Items from a data source:
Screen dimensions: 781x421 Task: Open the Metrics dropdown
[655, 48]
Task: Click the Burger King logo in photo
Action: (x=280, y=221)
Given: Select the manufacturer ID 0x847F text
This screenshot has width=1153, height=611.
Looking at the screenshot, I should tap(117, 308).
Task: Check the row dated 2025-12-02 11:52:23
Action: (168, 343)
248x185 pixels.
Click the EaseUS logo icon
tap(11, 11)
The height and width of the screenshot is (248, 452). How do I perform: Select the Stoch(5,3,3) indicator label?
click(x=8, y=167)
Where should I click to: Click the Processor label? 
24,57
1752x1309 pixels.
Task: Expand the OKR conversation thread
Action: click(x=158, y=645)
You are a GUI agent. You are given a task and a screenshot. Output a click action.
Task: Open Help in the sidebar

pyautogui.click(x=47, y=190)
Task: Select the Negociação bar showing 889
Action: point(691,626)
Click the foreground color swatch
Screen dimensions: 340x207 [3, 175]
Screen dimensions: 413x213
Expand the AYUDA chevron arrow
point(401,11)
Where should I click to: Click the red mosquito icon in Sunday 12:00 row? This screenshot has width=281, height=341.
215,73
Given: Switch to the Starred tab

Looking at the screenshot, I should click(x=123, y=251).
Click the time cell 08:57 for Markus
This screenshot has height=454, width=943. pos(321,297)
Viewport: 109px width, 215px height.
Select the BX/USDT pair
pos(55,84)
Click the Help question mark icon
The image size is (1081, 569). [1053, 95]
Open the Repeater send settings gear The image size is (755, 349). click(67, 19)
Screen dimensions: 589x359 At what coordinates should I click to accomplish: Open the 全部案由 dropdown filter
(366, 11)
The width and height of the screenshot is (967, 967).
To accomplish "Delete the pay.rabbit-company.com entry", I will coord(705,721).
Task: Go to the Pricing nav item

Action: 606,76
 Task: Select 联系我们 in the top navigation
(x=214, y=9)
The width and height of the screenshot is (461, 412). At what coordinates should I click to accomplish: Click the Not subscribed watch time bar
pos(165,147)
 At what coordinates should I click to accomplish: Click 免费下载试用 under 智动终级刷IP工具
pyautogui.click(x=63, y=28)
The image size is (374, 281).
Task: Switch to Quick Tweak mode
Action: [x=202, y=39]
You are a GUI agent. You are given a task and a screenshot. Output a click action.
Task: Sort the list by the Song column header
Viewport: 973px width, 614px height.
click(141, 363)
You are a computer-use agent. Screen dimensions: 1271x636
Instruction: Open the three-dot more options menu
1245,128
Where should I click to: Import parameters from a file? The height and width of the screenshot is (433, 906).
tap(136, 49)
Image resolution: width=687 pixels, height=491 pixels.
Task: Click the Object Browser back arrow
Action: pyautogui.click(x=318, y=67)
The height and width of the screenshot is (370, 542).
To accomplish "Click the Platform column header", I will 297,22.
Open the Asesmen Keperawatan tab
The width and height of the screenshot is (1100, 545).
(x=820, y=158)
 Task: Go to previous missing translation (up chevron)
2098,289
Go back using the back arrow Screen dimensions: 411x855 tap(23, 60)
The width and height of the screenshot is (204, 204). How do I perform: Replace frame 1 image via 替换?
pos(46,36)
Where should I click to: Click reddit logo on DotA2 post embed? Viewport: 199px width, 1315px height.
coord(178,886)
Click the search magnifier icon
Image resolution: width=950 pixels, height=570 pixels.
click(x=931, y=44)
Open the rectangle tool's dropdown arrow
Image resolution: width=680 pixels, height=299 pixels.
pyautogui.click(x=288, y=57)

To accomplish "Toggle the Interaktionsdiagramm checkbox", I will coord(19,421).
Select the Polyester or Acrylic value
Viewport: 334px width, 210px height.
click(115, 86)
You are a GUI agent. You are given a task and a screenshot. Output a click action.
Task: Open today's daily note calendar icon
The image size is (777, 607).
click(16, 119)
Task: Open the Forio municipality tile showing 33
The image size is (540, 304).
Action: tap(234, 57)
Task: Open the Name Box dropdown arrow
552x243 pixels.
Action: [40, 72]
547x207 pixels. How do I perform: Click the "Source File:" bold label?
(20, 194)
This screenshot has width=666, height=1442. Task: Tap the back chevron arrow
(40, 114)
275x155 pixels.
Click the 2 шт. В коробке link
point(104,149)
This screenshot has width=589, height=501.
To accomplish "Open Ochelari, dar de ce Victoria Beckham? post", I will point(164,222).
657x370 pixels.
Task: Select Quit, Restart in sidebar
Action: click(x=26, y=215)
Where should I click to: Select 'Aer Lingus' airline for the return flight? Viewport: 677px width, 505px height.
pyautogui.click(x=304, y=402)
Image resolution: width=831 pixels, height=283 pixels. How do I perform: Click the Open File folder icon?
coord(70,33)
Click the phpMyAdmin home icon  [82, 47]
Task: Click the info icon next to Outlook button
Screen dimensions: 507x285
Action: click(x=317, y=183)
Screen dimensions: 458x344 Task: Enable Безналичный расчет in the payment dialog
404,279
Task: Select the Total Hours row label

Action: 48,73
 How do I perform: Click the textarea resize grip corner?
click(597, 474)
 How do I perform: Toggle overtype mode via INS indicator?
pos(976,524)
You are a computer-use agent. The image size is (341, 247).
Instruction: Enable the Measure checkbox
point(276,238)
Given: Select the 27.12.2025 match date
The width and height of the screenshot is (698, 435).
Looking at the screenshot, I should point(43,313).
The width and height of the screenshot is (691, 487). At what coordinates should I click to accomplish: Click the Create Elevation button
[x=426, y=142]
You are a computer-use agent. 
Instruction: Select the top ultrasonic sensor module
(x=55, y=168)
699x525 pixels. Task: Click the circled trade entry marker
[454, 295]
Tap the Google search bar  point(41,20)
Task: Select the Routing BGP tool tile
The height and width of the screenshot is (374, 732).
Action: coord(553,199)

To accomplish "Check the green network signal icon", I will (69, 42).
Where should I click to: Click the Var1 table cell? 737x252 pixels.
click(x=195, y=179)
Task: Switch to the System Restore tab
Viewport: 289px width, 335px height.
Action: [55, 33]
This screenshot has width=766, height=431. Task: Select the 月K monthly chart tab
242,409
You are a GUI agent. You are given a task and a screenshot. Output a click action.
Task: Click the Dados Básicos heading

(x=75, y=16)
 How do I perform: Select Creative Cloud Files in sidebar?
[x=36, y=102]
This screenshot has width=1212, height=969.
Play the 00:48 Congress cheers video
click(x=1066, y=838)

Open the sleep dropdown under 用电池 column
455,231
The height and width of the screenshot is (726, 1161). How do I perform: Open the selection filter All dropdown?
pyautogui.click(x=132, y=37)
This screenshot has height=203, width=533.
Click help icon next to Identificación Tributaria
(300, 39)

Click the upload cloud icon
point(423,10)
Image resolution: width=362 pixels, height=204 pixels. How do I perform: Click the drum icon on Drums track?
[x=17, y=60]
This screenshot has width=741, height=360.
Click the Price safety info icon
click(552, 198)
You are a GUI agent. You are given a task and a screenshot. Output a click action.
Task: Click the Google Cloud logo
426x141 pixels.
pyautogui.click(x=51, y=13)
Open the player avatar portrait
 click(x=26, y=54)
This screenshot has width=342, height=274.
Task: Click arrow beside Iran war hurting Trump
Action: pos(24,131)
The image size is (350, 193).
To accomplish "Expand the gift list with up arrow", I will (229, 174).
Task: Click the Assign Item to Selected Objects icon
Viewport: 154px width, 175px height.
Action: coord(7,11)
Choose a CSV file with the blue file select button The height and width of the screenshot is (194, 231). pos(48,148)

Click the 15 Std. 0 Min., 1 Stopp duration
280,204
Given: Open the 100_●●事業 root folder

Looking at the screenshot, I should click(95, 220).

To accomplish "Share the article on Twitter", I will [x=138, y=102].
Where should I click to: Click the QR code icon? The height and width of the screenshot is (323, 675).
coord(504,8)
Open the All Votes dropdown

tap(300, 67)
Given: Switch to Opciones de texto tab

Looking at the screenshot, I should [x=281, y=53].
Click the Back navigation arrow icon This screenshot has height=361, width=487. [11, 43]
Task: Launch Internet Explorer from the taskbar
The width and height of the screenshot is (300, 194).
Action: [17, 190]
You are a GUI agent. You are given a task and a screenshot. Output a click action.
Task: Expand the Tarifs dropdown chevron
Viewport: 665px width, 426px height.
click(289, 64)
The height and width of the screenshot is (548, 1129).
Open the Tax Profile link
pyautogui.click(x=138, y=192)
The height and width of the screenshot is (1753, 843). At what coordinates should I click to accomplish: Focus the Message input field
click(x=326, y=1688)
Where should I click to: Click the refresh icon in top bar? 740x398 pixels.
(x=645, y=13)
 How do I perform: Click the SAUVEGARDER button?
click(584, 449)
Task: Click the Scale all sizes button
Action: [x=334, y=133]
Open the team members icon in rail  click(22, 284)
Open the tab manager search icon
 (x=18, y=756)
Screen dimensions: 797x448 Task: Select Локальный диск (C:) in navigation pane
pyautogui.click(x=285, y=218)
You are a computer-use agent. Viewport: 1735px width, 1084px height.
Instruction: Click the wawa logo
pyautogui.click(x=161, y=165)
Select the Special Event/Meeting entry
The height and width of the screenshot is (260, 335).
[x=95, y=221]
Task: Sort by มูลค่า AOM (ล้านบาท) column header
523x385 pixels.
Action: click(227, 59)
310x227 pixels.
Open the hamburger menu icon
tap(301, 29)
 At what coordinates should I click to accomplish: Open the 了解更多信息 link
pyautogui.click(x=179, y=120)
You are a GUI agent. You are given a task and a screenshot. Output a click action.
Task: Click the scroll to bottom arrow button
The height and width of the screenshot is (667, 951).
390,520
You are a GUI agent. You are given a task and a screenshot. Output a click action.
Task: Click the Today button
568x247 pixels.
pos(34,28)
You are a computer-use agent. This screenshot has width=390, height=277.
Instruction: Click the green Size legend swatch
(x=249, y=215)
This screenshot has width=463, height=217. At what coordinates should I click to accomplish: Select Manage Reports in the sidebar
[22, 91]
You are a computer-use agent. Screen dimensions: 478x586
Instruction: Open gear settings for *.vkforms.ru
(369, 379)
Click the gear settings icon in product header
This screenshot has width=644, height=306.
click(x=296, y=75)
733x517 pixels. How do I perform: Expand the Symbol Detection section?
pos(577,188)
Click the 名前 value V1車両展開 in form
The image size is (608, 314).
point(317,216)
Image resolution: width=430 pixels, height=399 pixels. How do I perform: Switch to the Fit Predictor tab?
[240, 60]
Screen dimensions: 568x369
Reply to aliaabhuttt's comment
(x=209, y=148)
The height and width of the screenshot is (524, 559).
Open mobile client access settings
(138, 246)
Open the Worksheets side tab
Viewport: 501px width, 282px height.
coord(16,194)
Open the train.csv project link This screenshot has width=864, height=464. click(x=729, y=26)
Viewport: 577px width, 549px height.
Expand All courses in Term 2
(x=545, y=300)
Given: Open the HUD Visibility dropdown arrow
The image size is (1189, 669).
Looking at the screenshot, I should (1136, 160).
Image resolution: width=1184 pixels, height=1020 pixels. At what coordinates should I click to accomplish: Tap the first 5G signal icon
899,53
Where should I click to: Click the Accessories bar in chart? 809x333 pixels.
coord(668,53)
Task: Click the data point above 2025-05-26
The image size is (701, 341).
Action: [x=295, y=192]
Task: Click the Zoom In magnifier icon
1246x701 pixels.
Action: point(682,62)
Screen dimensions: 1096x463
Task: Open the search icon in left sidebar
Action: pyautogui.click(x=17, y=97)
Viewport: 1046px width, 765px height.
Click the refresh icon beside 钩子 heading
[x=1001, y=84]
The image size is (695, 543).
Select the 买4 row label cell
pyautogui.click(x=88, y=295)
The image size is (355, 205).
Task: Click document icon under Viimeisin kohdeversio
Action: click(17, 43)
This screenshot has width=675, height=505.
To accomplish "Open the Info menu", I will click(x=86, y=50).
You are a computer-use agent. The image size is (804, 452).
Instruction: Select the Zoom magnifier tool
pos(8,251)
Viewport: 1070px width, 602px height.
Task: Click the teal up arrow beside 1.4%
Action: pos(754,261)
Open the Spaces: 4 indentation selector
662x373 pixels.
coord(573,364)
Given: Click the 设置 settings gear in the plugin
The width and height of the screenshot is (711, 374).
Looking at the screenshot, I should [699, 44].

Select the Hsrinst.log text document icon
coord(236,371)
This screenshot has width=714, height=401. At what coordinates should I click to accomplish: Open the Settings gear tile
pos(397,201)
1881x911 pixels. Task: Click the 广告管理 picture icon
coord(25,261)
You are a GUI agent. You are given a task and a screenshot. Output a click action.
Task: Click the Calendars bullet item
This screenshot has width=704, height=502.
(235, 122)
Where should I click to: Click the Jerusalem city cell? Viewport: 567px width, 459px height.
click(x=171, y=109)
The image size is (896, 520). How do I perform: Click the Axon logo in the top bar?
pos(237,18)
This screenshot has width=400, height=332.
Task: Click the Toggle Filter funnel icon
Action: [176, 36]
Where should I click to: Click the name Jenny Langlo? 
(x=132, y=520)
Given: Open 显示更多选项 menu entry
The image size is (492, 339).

## ACTIVITY
Find every line in the records that uses the string "list", then copy it.

## REPLY
Task: Sort the list by the Song column header
To accomplish "Expand the gift list with up arrow", I will (229, 174).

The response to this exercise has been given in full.